**PASSAGE TO READ:**
British publishing company

Greenleaf Publishing is a British publishing imprint specializing academic books that cover corporate responsibility, business ethics, environmental policy and management, future business strategy and practice, and sustainable development.

Greenleaf has a catalogue of over 300 titles and also publishes a range of academic journals and since 2017 has been an imprint of Routledge.

== History ==
The company was founded in 1992 as an independent publisher, the company became part of GSE Research Limited, an online scholarly publisher specializing in governance, sustainability and the environment, in 2012.

In 2017, the company was sold to Taylor & Francis and became part of its Routledge imprint.

The company has collaborated with various international organizations working in the fields of sustainability and social responsibility. These include the Principles for Responsible Management Education (PRME)—an initiative of the United Nations Global Compact—along with the European Foundation for Management Development and others. Greenleaf is also a member of Business in the Community.

Authors published by Greenleaf include Stephen O. Andersen, Mark Moody-Stuart, Stephan Schmidheiny, Paul Shrivastava, and Wayne Visser.

== Publications ==
Greenleaf has an existing catalogue of over 300 titles, including book series on stakeholder management, business education for sustainability, system innovation for sustainability, and responsible investment.

The company also publishes academic journals, including: The Journal of Corporate Citizenship; The Journal of Applied Management and Entrepreneurship; The Journal of Sustainable Mobility; Business, Peace and Sustainable Development; Building Sustainable Legacies; and The Annual Review of Social Partnerships. In addition, Greenleaf offers online collections in the form of the Greenleaf Online Library (GOL) and the Sustainable Organization Library (SOL).

**MATERIAL SHOWN:**
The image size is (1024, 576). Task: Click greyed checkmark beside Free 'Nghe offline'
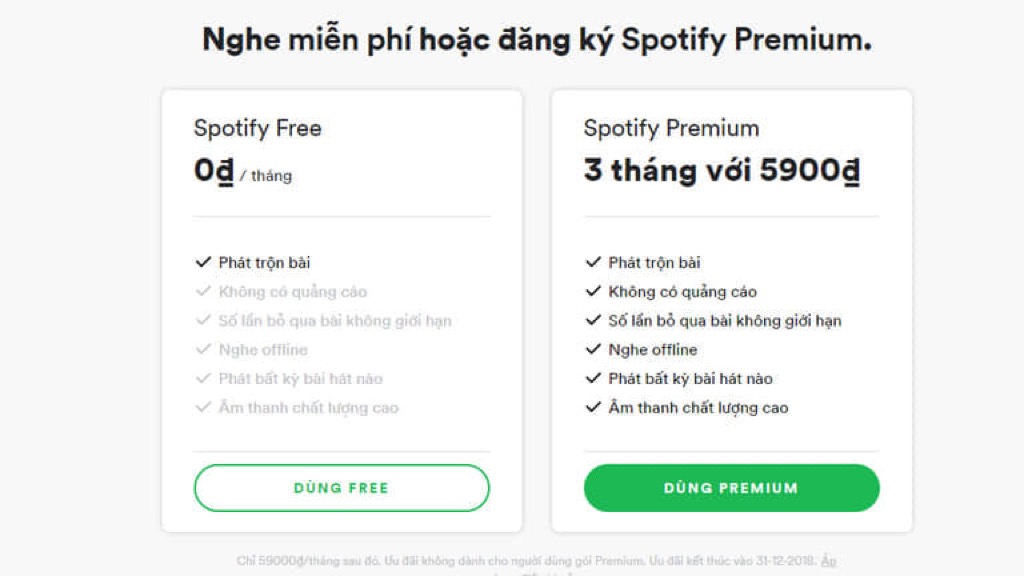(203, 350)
* * *
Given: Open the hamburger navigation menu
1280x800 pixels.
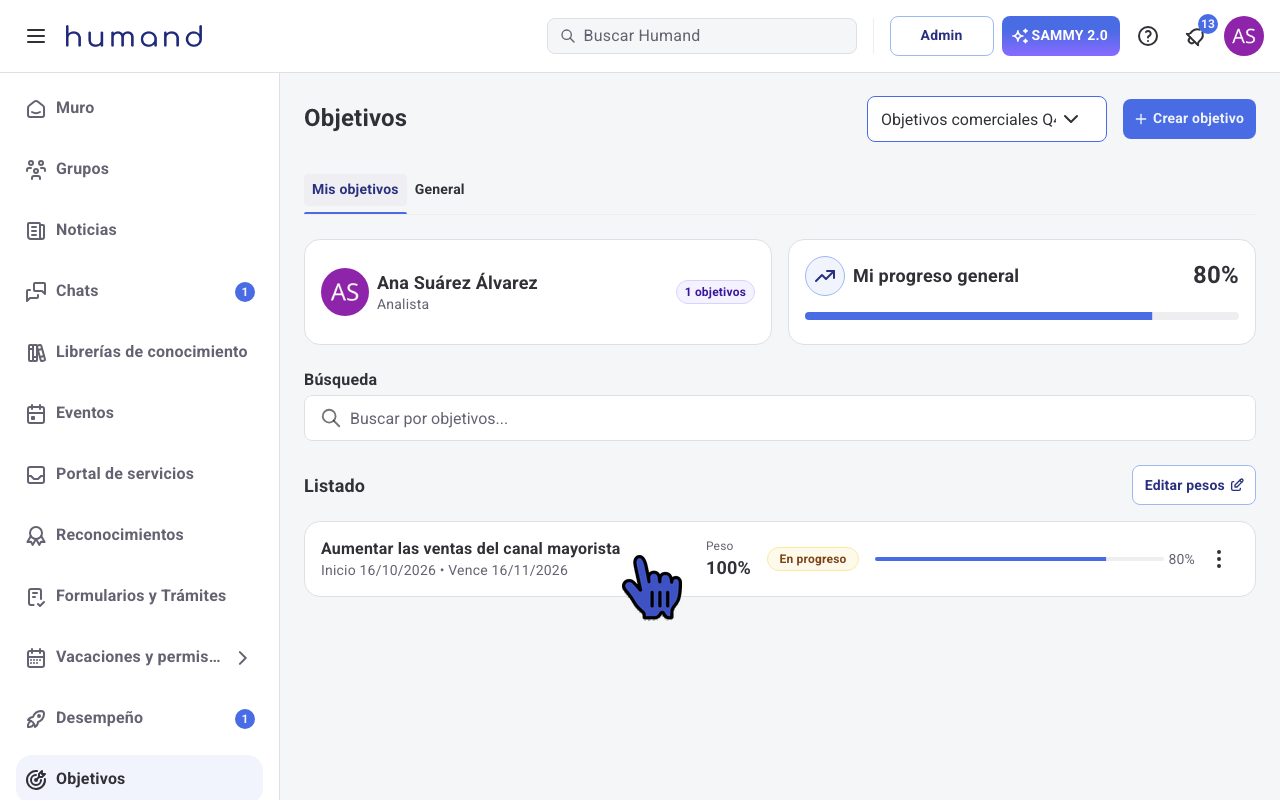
...
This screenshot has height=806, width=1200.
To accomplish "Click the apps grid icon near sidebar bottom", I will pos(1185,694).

**EXERCISE DESCRIPTION:** Can you copy word for word the part of the Greenleaf Publishing text between "Greenleaf Publishing is" and "its Routledge imprint.", inclusive?

**RESPONSE FOR THIS EXERCISE:**
Greenleaf Publishing is a British publishing imprint specializing academic books that cover corporate responsibility, business ethics, environmental policy and management, future business strategy and practice, and sustainable development.

Greenleaf has a catalogue of over 300 titles and also publishes a range of academic journals and since 2017 has been an imprint of Routledge.

== History ==
The company was founded in 1992 as an independent publisher, the company became part of GSE Research Limited, an online scholarly publisher specializing in governance, sustainability and the environment, in 2012.

In 2017, the company was sold to Taylor & Francis and became part of its Routledge imprint.